Dans mon discours, j’ai eu l’occasion de faire une présentation des facilités qu’offre Maurice aux investisseurs étrangers et des possibilités d’accès aux marchés hors taxes de la SADC et de la COMESA. Je leur ai fait comprendre que le gouvernement mauricien multiplie actuellement les efforts pour positionner Maurice comme un des plus grands centres logistiques et compétitifs de l’océan Indien. Cela permettra de fournir aux opérateurs du port franc des solutions pour intégrer les chaînes d’approvisionnement conformes aux normes internationales.

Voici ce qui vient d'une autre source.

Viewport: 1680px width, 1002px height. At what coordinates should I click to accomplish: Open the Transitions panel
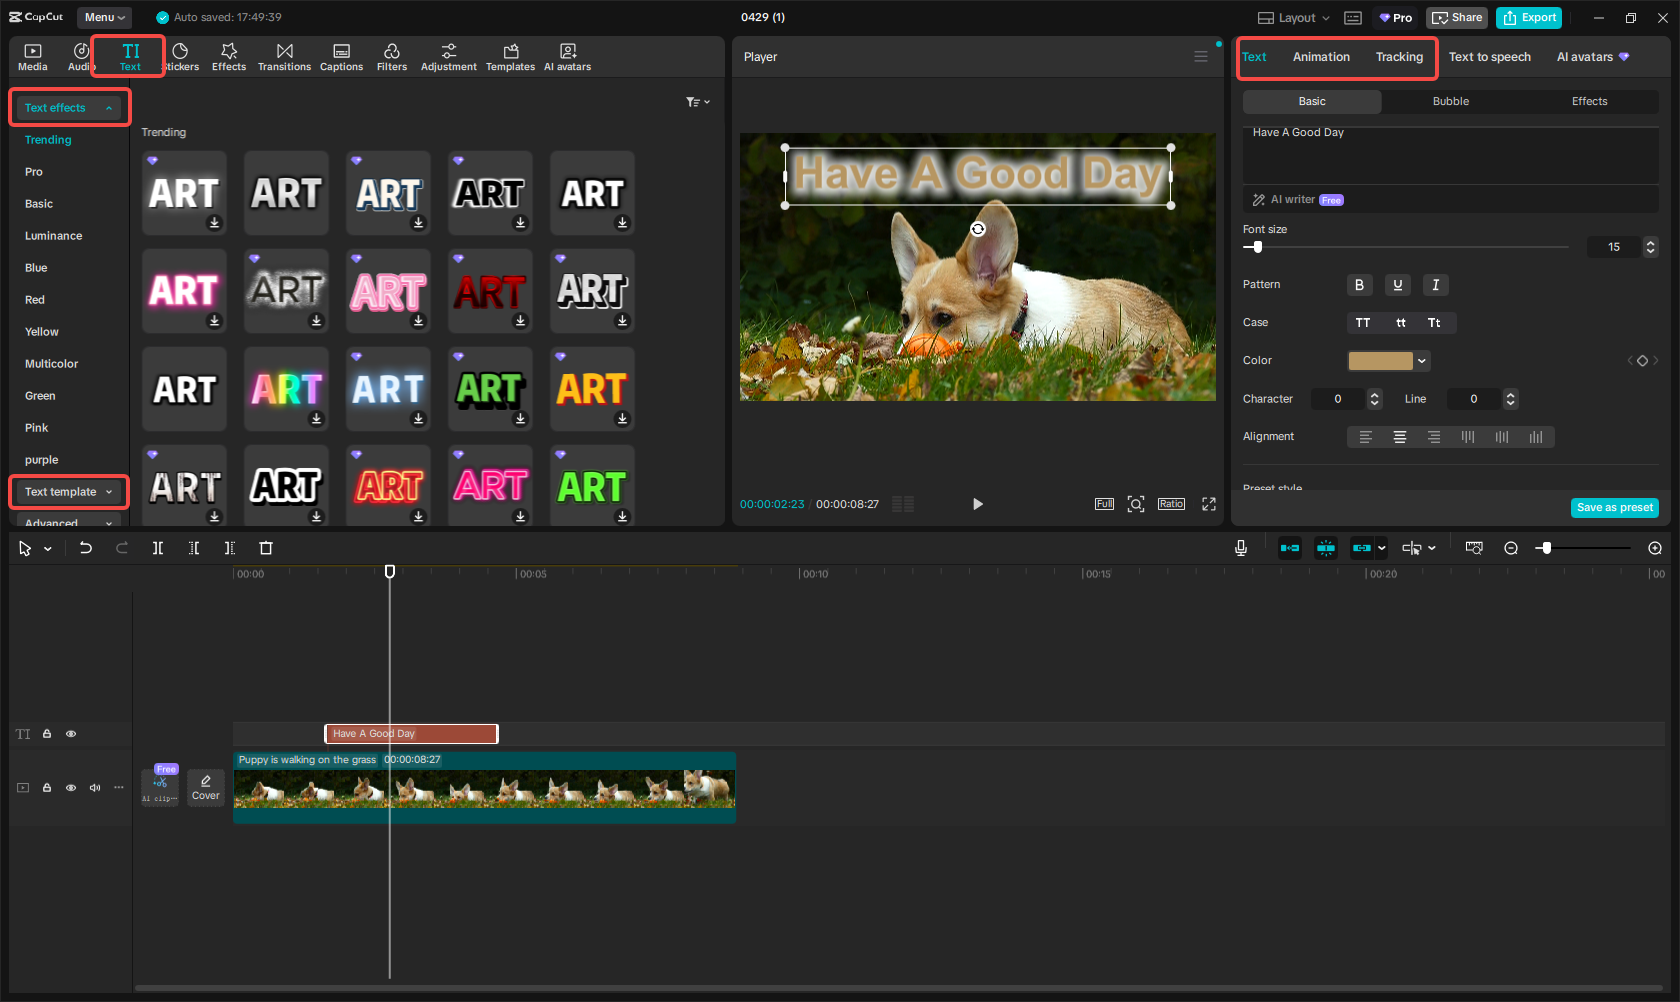pyautogui.click(x=284, y=57)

Maurice a aussi des accords de libre-échange avec la Chine, l’Inde. Et un centre de services financiers fiable et performant dans la région. De plus, le pays se positionne comme un fournisseur de services régionaux de premier plan dans le domaine du tourisme, des TIC et des services professionnels et financiers. Le fait que Maurice soit bilingue lui permet de se positionner comme un pont entre les marchés francophones et anglophones. Ma démarche consiste à encourager la concrétisation des accords. Sur la vingtaine d’entrepreneurs ivoiriens présents, si six ou sept accords de partenariat sont conclus, ce sera déjà beaucoup. Le ministre Ramful et moi sommes beaucoup plus orientés vers la mise en œuvre.
Vous vous occupez également du dossier des Droits de l’homme au niveau du ministère des Affaires étrangères. Quelle est la position à ce sujet ?
Ce service a été malheureusement assez inactif. Comme vous le savez, il y a eu une régression au niveau des droits de l’homme. Nous l’avons vu à travers des rapports de V-Dem, des rapports publiés par le département d’État américain, et d’autres rapports sur les droits de l’homme. Nous voulons revigorer ce département et nous assurer que Maurice se conforme aux critères définis par la Commission des droits de l’homme des Nations unies. Il faut modifier cette approche et revoir toutes les institutions des droits de l’homme sous le leadership du Premier ministre.
Est-ce le ministère est associé aux négociations concernant la souveraineté de Maurice sur les Chagos avec la Grande-Bretagne ?
Oui, le ministère est engagé dans une certaine manière mais c’est le Bureau du Premier ministre, dont Navin Ramgoolam essentiellement, qui s’occupe de ce dossier. Il est soutenu par le Premier ministre adjoint Paul Bérenger, l’Attorney General et ses conseillers.
Certaines personnes pensent que l’avènement de Trump va changer les choses. Dans la diplomatie et les relations internationales, nous faisons la différence entre l’État et le gouvernement. Le gouvernement change, mais l’État continue. Il faut faire une différence entre la rhétorique politique et la permanence de l’État. Je suis plutôt optimiste que tôt ou tard, nous trouverons une solution entre les trois parties concernées, à savoir la Grande-Bretagne, Maurice et les États-Unis. Nous devons toutefois ménager notre langage. Le Premier ministre le fait avec beaucoup de tact. Il adopte le ton approprié dans le respect des règles de la diplomatie.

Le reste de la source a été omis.